A Multilevel Clustering Model for Coherent Topic Discovery in Short Texts

Emmanuel Maithya

Abstract

In the world today, huge volumes of data are generated in short text form. Many topics modelling techniques have been developed. Among these techniques is the popular Latent Dirichlet Allocation (LDA), however the effectiveness of this and other techniques has been shown to increase linearly with the document size while being less effective when modelling topics from short texts. Furthermore, the generated topics exhibit poor semantic coherence. We present an n-gram based multi-level clustering model for discovering coherent topics from short texts. By taking advantage of the natural arrangement of words in the n-grams in the topic form stage, the model is able to discover semantically coherent topics that are easily interpreted. n-grams are discovered recursively starting with larger n-grams down to n-grams whose length is governed by a pre-defined lower limit.
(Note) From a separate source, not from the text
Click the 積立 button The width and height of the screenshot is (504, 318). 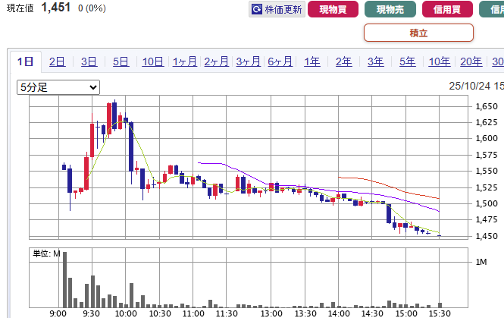418,33
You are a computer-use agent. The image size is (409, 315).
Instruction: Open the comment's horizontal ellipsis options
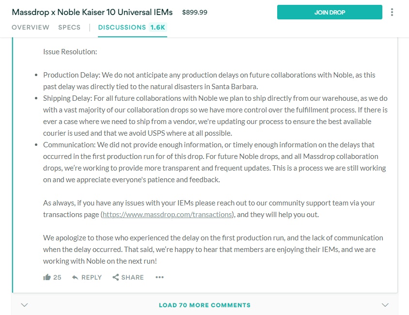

The discovered n-grams are then subjected to a multi-level clustering algorithm, with the lowest clustering level being constituted from the shortest n-grams that occur most frequently in the entire corpus, and the highest level from least common n-grams at level n. We evaluate the model against the standard LDA and Bi-Term models by measuring and presenting the comparative coherence scores achieved by the topics generated from two datasets.